Pantomime
Aku
kamu
tak henti henti membisu
tak putus putus menyeru
ke dalam kalbu
diriku dirimu
tak henti benti memasang saraf baja
mengamalkan kiat baja
dan sesekali berniat jadi baja
aku
kamu
lain kali bertekad jadi mayat
tak dikenal tak dilayat
pernah juga ingin jadi maling
rampok
jago tembak
jagal
Aku
kamu
di ketinggian 30.000 kaki
meracik data dan informasi
mengukur kekalahan inci demi inci
dan mendambakan pondok abadi
(sembari menyumpah dalam hati)
aku
kamu
denyar
deru
belati
peluru
Sumber: Horison (Januari, 1990)
Analisis Puisi:
Puisi "Pantomime" karya Isma Sawitri adalah sebuah puisi yang singkat namun penuh dengan lapisan makna dan kontras. Dalam analisis ini, kita akan membahas beberapa elemen kunci yang melibatkan struktur, bahasa, dan tema dalam puisi tersebut.
Judul yang Menarik: Judul "Pantomime" mencuri perhatian karena memberikan indikasi tentang teatrikalitas dan peniruan tanpa kata-kata, menciptakan ekspektasi bahwa puisi ini akan menyampaikan pesan melalui tindakan atau citra visual.
Dialog Aku dan Kamu: Puisi ini dimulai dengan permainan kata antara "aku" dan "kamu," menciptakan kontras dan dialog antara dua entitas yang mungkin mencerminkan konflik internal atau hubungan interpersonal yang kompleks.
Membisu dan Menyeru: Ungkapan "tak henti-henti membisu" dan "tak putus-putus menyeru" menciptakan dualitas dalam komunikasi. Ada keheningan yang berlawanan dengan seruan yang tak henti, mungkin mencerminkan pertentangan dalam berkomunikasi.
Baja, Mayat, Maling, Jago Tembak, Jagal: Daftar ini menciptakan kontras yang tajam antara konsep-konsep yang berbeda. Dari baja yang melambangkan kekuatan dan ketahanan hingga mayat yang melambangkan kehampaan dan kematian, puisi ini menyajikan serangkaian identitas dan peran yang bertentangan.
Ketinggian 30.000 Kaki: Pernyataan ini dapat diartikan secara harfiah sebagai ketinggian geografis atau sebagai metafora untuk posisi sosial atau kekuasaan.
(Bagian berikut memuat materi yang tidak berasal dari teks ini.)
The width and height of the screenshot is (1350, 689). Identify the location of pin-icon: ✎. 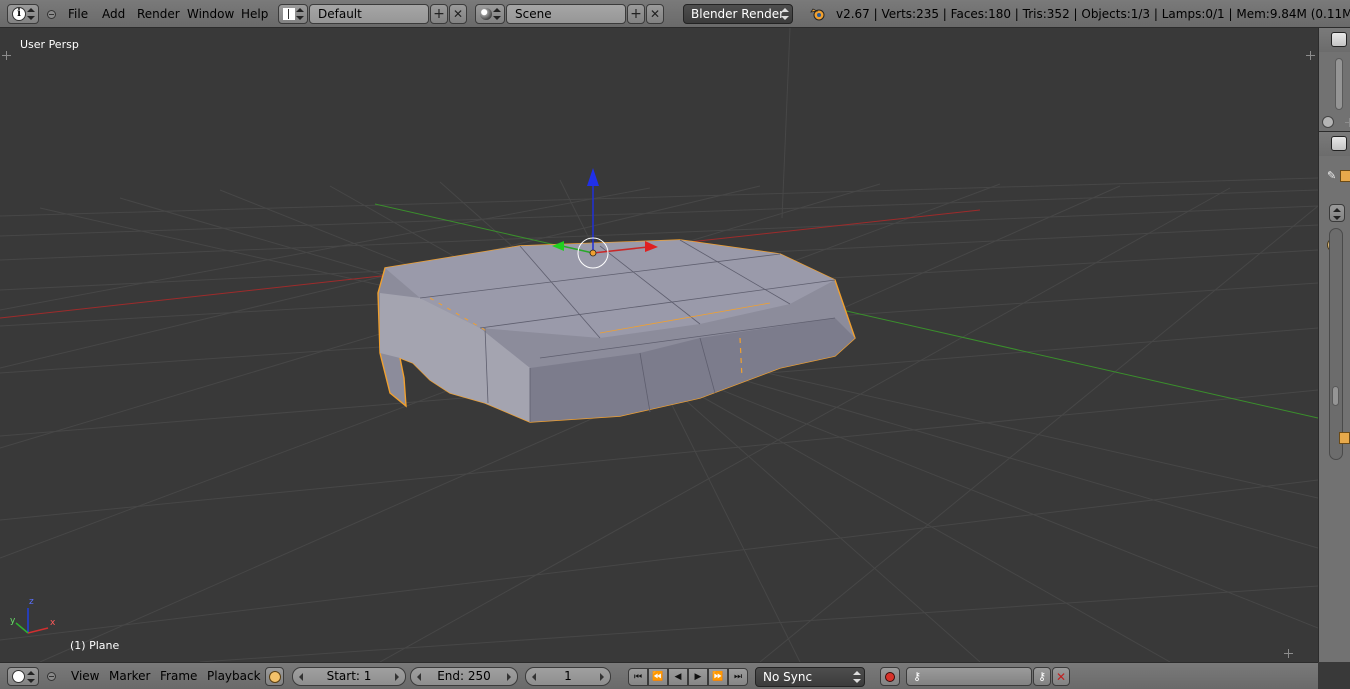
(1333, 176).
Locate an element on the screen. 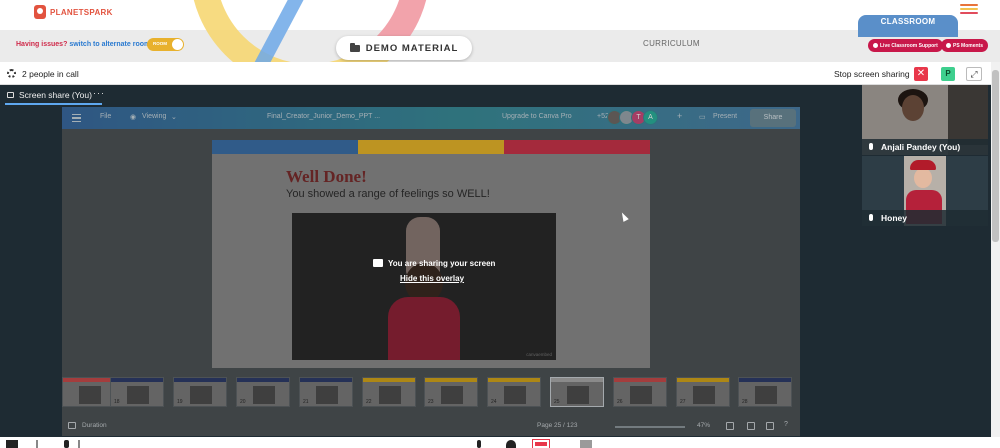 Image resolution: width=1000 pixels, height=448 pixels. logo-text: PLANETSPARK is located at coordinates (82, 12).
Meracik data dan informasi di sini mungkin merujuk pada manipulasi atau kontrol atas kebenaran dan pengetahuan.
Pondok Abadi dan Sumpah dalam Hati: Keinginan akan "pondok abadi" dan "sumpah dalam hati" mengeksplorasi keinginan untuk kestabilan dan ketenangan di tengah-tengah ambivalensi dan konflik yang terus-menerus.
Denyar, Deru, Belati, Peluru: Dalam baris terakhir, puisi ini menyajikan serangkaian suara dan gambar yang terkait dengan kekerasan dan ancaman. Ini mungkin mencerminkan realitas kehidupan yang keras dan penuh bahaya.
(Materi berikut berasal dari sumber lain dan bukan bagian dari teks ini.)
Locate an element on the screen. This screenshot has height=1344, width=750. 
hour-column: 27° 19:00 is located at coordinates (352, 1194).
Gaya Bahasa yang Multitafsir: Isma Sawitri menggunakan gaya bahasa yang sederhana tetapi dapat diartikan dalam banyak cara. Dia memanfaatkan kata-kata dengan makna ganda dan merinci kontras untuk menggambarkan kompleksitas eksistensi.
Puisi "Pantomime" karya Isma Sawitri memberikan gambaran yang kaya dan kompleks tentang kehidupan dan konflik manusia. Dengan menggunakan kontras, dialog internal, dan gambaran yang kuat, puisi ini mengundang pembaca untuk merenungkan makna mendalam di balik setiap kata dan frasa.
Karya: Isma Sawitri
Biodata Isma Sawitri:
- Isma Sawitri lahir pada tanggal 21 November 1940 di Langsa, Aceh.